Investors who have stayed with the company since Brian Cornell became CEO in 2014 have been rewarded. Its strategy of premium house brands, and of clean stores in urban settings, has paid off.

But now that it has caught up to Walmart (NYSE:WMT), and differentiated itself, where can Target find growth? If you’re buying the stock now, growth is what you’re betting on. Now trading at nearly $155 per share, Target’s market cap is $77.5 billion.

That’s about the same level as its annual sales. That’s a danger sign.

Buy Retail at Wholesale

While tech companies sell for many times their annual sales, retailers almost always sell at a discount.

Walmart is currently worth $413 billion on estimated sales of $530 billion. Most retailers sell at about half their annual sales, because margins are thin and growth rates often limited.

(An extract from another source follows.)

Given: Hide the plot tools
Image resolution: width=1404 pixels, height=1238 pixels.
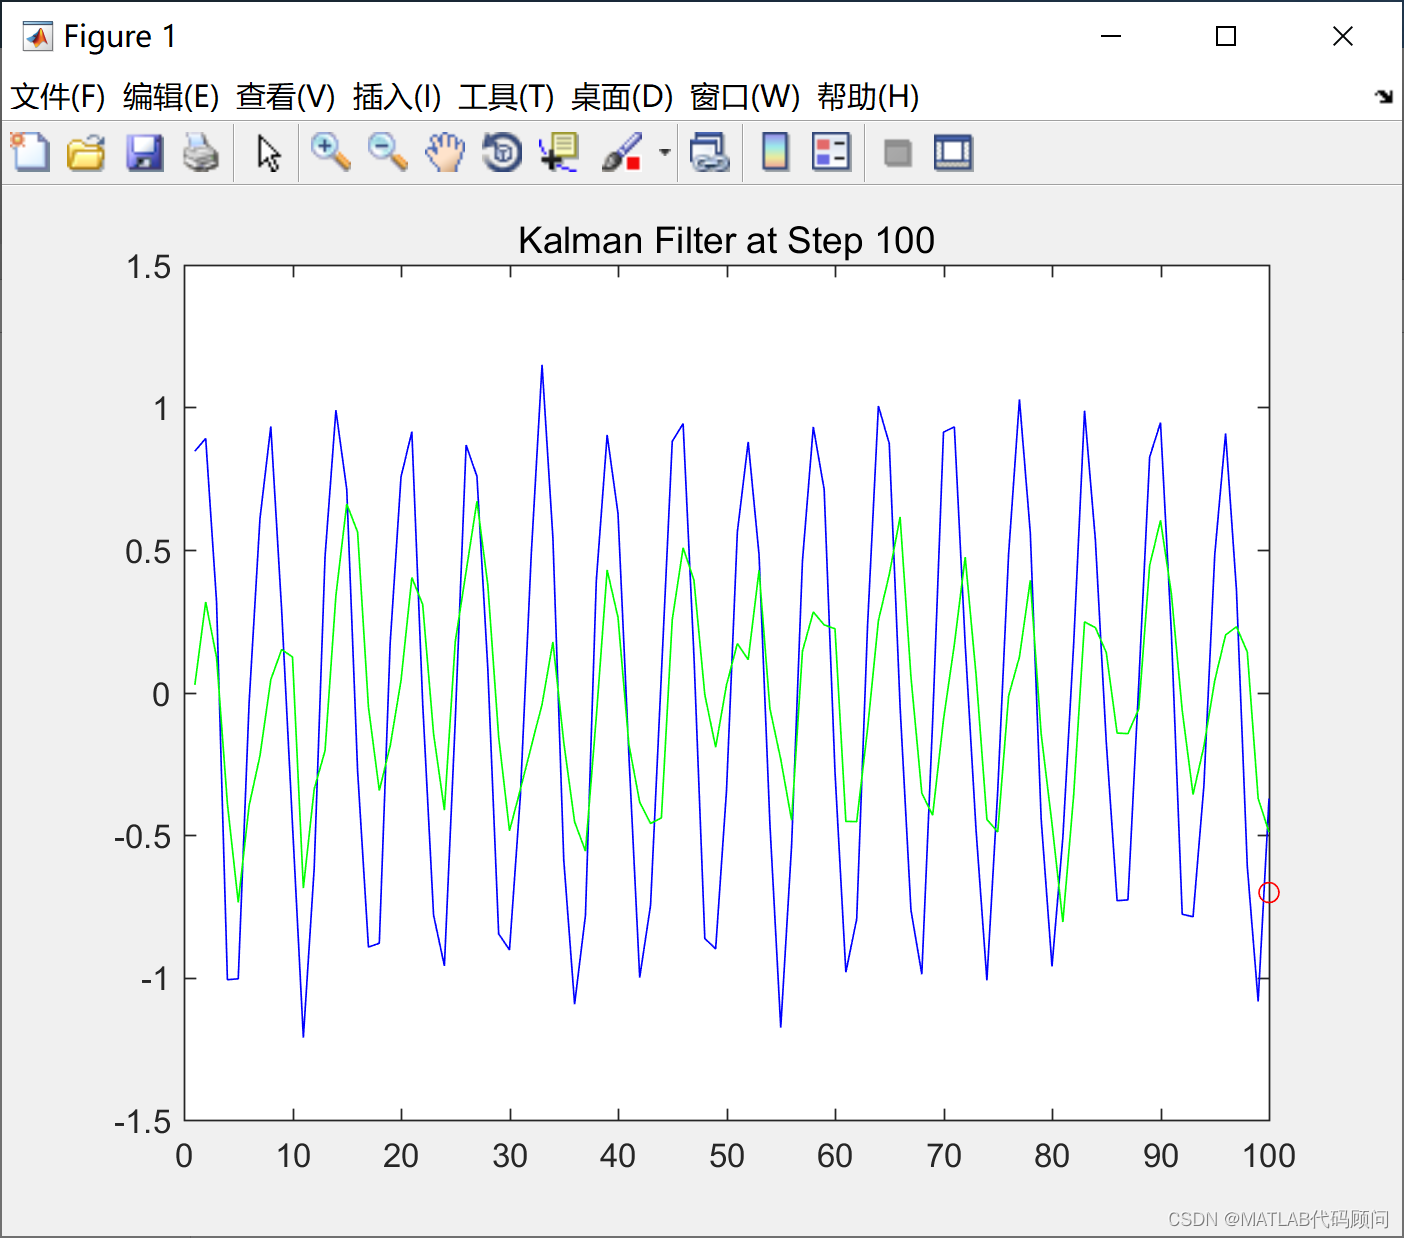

Target is a retailer. It’s a great retailer, and investors have rewarded it. The 68 cent-per-share dividend that once looked rich is now yielding just 1.7%. You’re paying almost 24x earnings for growth in the high single digits.

Then there’s the location strategy. Target has deliberately chosen to build small stores near urban centers. Those locations are less popular during the pandemic. Two stores in Target’s hometown of Minneapolis were looted during this year’s riots. America is looking more like a Walmart country today or, at least, a Costco Wholesale (NASDAQ:COST) country.

Finally, there are labor troubles. Workers at Shipt, a delivery service it created in Alabama staffed by gig workers, aren’t getting the raises employees are getting. Many say new pay algorithms cut their pay. Some have gone on strike.

This may not be a problem now, but as labor conditions tighten it will be.

Why Buy Target Stock Now?

There are still reasons to like Target, starting with CEO Cornell.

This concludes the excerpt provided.